I assume it's fake. It is, isn't it? It's certainly fake on my end. I think Alex is great. I miss his comics. I don't blame him for becoming a TV healthcare cunt, though. Comics is a fucking racket. But yeah, Truth Zone is fucking dicy. I play around with some really loaded shit in that last TZ book and insult a lot of people. I really need to stop doing it, but I can't help myself. The comics internet is going crazy right now, and I can't help but try to turn that into zine form. I love that lots of Russian teenagers are buying these things, and it must make, like, fucking zero sense. It's so inside baseball.
"Maybe any hypothetical bitter people should attempt making some funny and relatable work that caters outside of their small demographic?"
What's with the erotic anime statue collection?
I was traveling to a lot of mainstream cons, and I bought one, and then I got addicted. I haven't bought one for a while, though.
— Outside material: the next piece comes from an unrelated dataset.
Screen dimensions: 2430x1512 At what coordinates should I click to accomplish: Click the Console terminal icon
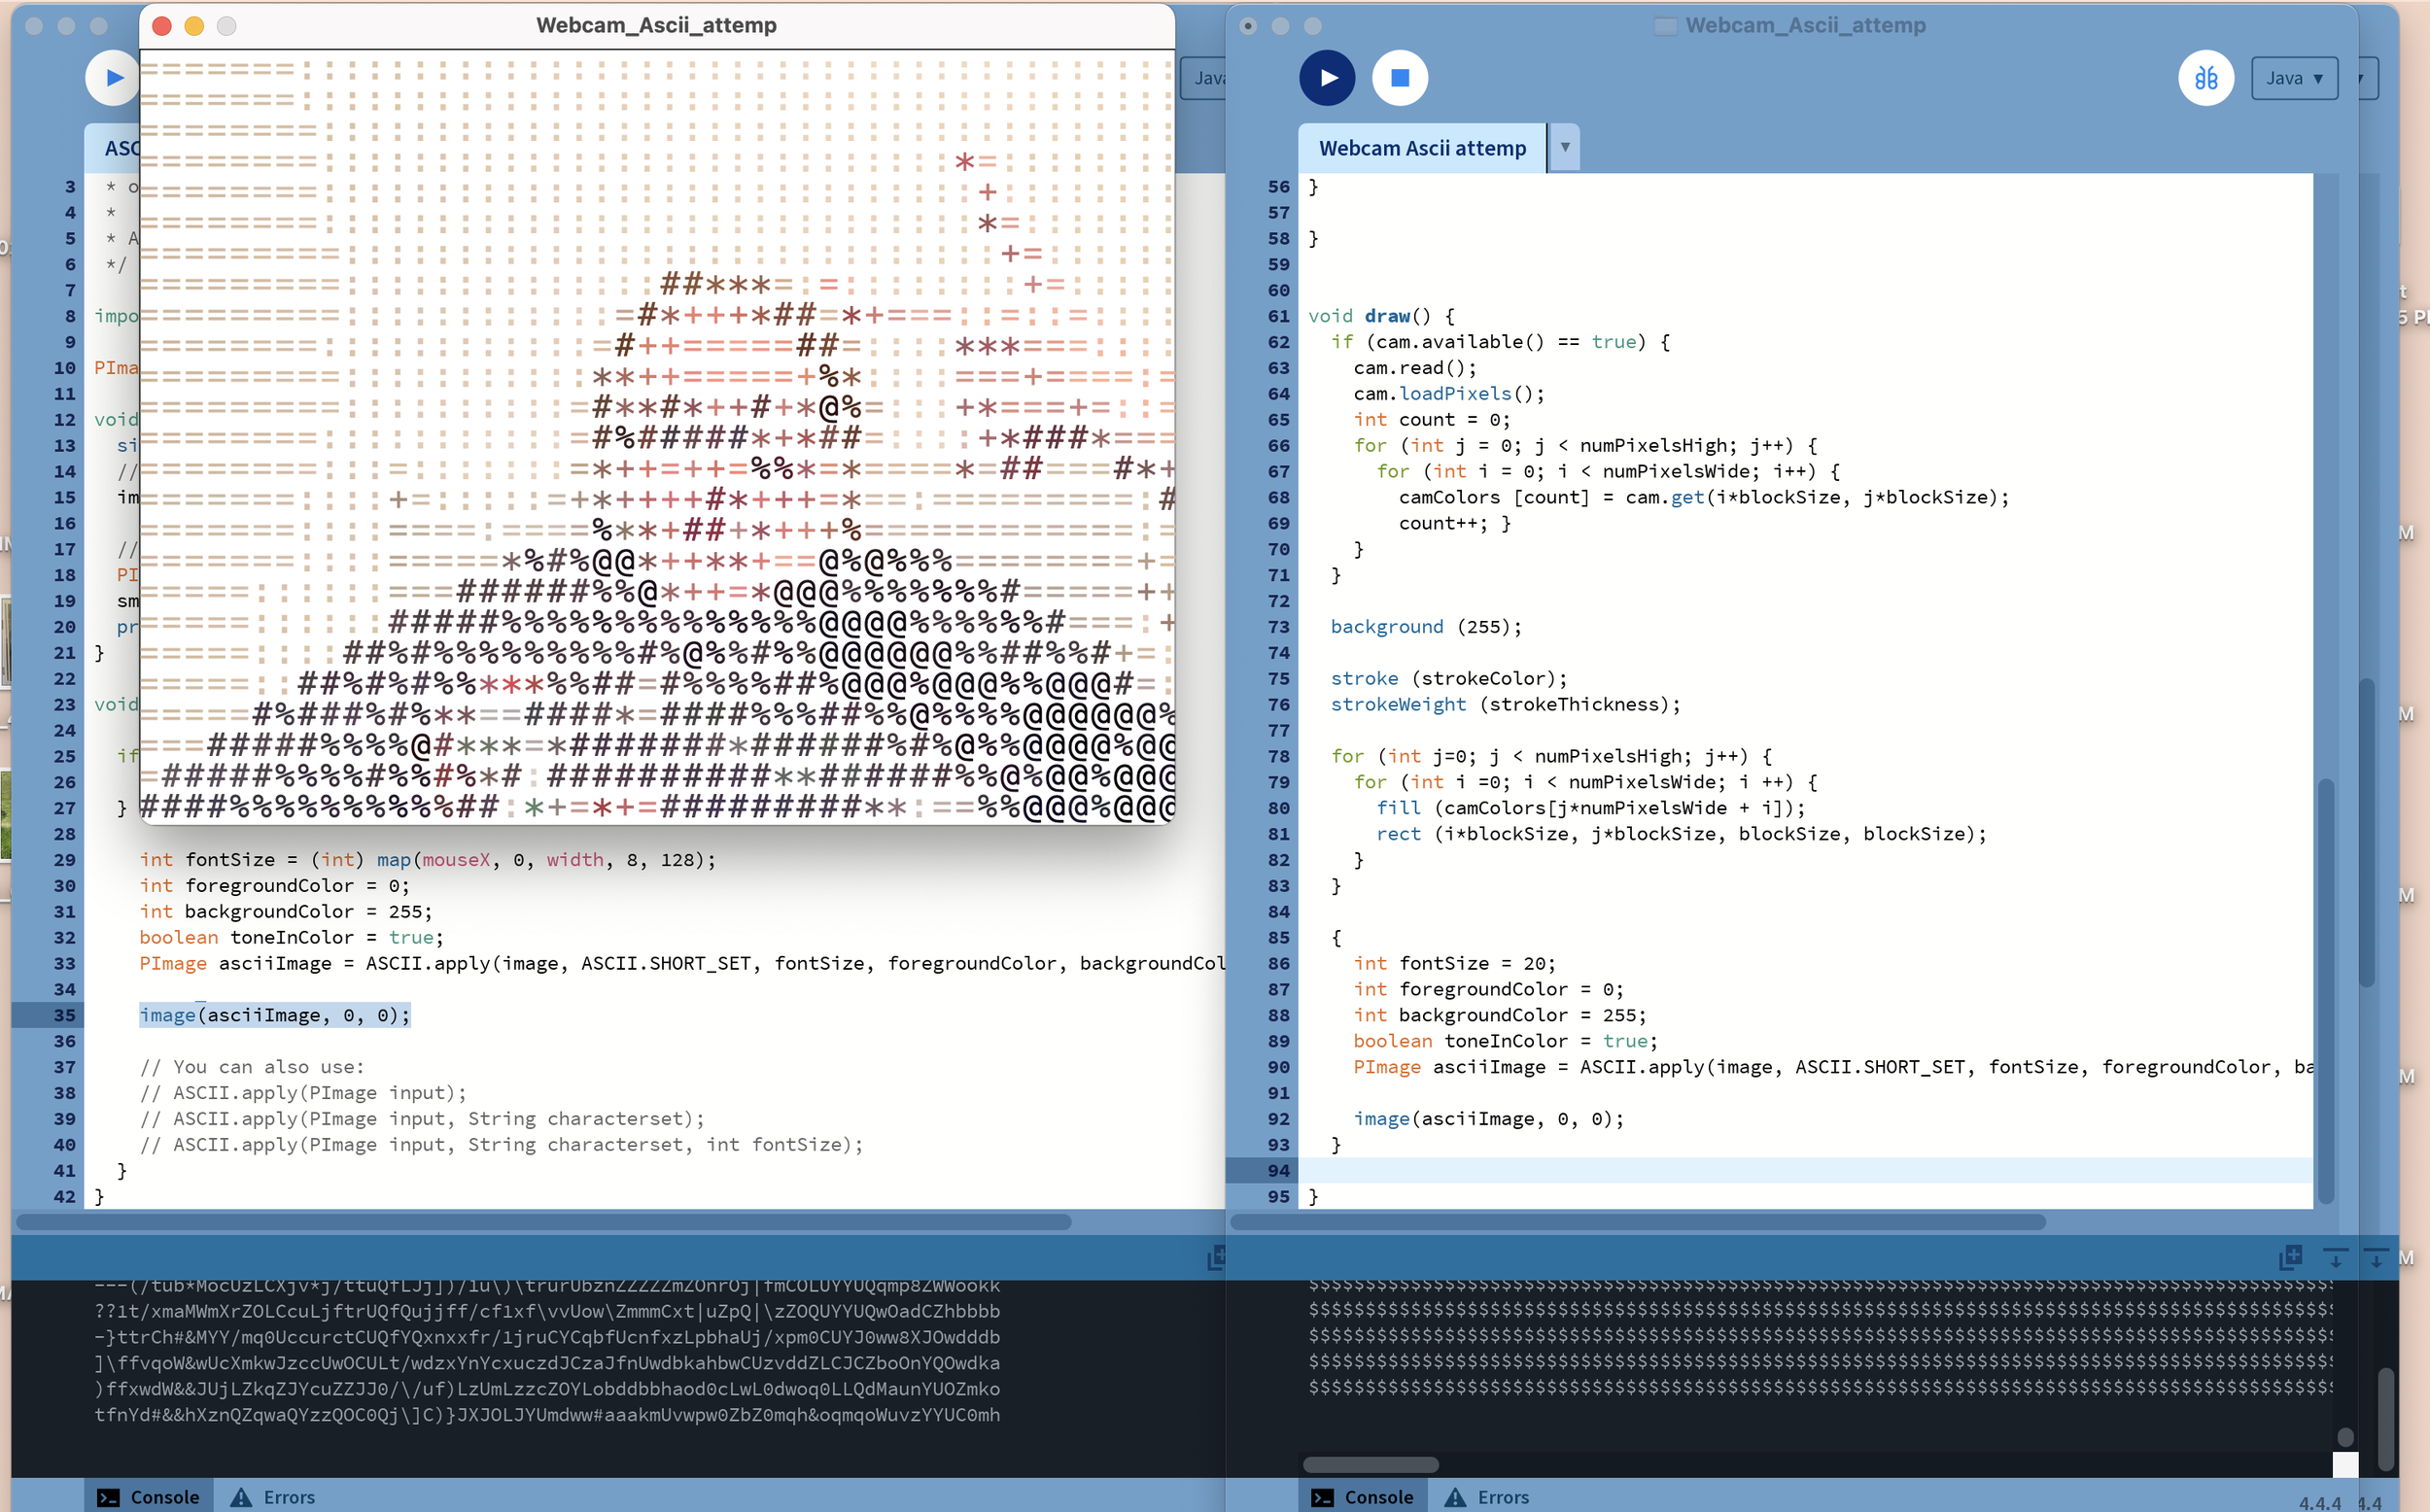(x=1324, y=1497)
Hopefully it was a passing fancy. I have to hide them when my wife's dad visits. Charles Burns came over once to see my studio, and I felt somewhat embarrassed by them.
Watch VICE art editor Nick Gazin tell you the objectively best ten comic books of all time:
Are you turned on by them, or do you just find them aesthetically pleasing?
I find them both aesthetically pleasing and erotic. I enjoy erotic art.
How about making some sexy anime body pillows with Megg on one side and Owl on the other?
That is a fabulous idea. I should do that. Everybody likes pillows.